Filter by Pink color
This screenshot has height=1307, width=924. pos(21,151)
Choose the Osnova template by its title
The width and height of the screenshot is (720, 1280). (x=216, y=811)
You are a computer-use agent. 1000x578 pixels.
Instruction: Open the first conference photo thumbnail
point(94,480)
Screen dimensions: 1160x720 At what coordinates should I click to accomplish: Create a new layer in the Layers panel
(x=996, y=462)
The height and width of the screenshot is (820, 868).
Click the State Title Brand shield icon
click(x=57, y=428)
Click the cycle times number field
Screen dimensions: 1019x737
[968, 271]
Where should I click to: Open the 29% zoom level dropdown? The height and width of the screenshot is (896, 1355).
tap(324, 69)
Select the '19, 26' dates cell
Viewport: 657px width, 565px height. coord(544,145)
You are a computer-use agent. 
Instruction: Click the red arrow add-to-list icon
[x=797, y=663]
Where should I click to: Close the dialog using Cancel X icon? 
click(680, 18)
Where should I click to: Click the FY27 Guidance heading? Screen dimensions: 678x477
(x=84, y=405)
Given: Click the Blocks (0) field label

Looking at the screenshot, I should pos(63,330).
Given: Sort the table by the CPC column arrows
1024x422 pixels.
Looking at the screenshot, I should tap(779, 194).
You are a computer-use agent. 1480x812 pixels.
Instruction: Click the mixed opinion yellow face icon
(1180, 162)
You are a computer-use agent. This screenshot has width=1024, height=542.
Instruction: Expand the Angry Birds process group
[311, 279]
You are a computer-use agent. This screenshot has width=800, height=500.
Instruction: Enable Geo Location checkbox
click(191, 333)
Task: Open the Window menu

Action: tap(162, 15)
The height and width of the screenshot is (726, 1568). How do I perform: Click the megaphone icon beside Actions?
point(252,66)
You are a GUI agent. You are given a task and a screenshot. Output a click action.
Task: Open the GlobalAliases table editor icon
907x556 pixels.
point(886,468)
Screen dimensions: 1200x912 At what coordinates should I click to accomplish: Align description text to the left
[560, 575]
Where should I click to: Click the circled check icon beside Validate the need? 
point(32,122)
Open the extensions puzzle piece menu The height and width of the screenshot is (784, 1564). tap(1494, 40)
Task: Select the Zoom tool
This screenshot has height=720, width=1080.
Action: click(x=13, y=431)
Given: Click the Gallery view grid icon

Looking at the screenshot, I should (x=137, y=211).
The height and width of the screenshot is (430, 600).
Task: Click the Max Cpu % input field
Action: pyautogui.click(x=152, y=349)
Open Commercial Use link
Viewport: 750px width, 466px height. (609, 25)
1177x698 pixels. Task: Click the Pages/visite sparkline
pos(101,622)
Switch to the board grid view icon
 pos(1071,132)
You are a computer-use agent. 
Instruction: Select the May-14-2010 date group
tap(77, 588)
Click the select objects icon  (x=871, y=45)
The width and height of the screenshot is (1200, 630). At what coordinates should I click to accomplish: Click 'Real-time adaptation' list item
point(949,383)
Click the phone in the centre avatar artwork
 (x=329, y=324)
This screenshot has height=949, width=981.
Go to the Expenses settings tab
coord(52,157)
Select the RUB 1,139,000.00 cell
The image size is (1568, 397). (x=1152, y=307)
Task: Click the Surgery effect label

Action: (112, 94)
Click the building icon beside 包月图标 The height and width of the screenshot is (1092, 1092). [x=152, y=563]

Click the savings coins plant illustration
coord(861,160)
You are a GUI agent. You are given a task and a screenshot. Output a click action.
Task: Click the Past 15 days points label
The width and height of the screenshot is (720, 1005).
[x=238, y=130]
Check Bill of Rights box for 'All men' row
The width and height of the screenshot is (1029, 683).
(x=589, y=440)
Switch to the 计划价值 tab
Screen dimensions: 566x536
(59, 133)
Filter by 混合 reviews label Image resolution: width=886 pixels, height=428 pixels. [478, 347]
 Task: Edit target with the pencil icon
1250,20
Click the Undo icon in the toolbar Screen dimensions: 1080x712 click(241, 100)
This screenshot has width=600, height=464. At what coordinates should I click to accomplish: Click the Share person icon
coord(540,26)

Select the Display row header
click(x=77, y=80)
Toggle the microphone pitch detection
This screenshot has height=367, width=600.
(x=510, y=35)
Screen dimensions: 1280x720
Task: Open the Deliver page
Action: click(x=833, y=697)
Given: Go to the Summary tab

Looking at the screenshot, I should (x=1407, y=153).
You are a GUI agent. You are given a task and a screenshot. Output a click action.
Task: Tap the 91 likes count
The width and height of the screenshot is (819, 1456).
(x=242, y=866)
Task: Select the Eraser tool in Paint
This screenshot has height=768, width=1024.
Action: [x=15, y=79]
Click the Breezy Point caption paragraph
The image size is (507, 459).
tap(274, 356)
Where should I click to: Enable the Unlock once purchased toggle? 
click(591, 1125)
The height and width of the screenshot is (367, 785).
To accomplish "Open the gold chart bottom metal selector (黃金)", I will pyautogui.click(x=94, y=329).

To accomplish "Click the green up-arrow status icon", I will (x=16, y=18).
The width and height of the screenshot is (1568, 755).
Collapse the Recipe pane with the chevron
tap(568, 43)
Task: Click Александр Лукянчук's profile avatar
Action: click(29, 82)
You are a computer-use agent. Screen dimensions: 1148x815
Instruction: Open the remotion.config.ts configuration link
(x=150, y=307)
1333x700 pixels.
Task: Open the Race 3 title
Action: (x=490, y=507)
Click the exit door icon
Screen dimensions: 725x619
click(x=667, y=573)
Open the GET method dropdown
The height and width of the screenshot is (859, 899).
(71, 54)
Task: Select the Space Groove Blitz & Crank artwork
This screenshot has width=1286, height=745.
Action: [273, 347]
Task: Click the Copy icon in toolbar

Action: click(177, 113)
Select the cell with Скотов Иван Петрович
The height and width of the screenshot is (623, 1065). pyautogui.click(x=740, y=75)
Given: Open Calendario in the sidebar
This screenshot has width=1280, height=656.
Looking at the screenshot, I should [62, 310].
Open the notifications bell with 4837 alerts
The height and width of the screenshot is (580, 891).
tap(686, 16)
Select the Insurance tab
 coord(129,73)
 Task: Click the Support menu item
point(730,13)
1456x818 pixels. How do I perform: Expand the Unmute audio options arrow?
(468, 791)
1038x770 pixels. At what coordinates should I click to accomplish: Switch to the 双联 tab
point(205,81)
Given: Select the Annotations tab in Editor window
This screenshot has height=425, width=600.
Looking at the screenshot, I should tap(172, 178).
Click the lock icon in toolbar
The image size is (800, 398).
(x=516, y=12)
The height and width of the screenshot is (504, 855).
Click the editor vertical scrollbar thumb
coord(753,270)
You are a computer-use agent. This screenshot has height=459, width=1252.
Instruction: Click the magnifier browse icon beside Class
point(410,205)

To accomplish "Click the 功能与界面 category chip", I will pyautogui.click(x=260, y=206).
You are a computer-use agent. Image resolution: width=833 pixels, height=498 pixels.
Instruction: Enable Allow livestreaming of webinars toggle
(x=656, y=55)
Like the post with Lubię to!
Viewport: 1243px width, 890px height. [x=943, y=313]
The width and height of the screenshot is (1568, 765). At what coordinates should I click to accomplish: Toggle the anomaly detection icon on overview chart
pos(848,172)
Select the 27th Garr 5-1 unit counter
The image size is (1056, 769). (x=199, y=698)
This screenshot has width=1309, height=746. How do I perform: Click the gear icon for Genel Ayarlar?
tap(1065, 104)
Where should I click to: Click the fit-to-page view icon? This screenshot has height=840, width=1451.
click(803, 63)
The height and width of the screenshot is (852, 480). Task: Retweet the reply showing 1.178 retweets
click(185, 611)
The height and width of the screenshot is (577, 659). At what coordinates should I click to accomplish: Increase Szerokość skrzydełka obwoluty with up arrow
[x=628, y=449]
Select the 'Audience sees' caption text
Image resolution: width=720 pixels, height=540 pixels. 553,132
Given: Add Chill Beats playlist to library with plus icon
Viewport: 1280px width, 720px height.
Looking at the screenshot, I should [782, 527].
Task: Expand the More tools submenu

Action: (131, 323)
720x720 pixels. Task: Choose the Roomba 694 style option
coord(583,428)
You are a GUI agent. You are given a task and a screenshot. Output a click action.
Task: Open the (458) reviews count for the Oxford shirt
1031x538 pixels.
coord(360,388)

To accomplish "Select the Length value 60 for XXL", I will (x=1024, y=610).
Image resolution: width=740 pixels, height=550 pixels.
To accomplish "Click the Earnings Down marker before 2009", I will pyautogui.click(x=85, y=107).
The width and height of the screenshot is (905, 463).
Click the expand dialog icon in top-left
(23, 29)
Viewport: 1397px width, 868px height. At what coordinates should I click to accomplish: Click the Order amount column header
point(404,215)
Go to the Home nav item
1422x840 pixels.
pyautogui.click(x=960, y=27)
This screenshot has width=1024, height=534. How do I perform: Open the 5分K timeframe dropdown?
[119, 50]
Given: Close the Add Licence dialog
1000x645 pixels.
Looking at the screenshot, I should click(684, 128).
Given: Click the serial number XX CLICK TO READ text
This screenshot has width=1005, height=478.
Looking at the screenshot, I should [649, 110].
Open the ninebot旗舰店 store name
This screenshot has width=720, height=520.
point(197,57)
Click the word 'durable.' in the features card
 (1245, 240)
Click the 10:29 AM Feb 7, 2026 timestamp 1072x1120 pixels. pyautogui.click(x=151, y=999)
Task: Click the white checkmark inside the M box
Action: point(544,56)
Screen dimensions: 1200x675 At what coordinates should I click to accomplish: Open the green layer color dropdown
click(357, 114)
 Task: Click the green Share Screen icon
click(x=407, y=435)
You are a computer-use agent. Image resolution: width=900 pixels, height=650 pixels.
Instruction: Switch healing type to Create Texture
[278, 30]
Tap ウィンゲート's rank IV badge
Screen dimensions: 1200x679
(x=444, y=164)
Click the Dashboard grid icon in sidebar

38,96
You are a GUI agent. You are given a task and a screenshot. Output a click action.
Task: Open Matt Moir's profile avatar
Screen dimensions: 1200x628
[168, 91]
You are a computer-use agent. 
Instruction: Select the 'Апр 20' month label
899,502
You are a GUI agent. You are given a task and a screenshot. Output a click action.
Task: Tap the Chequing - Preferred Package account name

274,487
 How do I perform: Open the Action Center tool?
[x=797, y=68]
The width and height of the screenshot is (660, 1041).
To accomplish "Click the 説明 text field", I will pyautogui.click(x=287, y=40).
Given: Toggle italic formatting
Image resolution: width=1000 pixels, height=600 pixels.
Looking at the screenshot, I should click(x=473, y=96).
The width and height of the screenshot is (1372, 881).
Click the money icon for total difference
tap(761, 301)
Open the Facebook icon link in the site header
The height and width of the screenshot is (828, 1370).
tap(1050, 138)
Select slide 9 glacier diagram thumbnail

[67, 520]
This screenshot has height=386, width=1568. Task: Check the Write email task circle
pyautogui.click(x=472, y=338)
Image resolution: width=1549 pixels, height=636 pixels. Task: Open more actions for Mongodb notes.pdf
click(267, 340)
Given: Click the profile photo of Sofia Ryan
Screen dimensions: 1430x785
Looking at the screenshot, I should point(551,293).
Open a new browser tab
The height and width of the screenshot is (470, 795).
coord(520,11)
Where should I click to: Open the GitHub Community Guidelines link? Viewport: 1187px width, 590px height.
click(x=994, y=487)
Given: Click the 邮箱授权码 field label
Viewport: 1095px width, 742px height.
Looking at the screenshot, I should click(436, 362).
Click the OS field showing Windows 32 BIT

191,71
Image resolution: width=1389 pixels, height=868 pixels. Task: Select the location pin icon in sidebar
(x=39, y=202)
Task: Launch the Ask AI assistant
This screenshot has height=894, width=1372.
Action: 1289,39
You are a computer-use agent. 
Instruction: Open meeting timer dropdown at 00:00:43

****

### EXERCISE GOAL:
Return, please, every line from the one that contains "Task: Launch the Ask AI assistant" through the final line of the listing, exactly, and no others.

### OUTPUT OF THE TASK:
Task: Launch the Ask AI assistant
This screenshot has height=894, width=1372.
Action: 1289,39
You are a computer-use agent. 
Instruction: Open meeting timer dropdown at 00:00:43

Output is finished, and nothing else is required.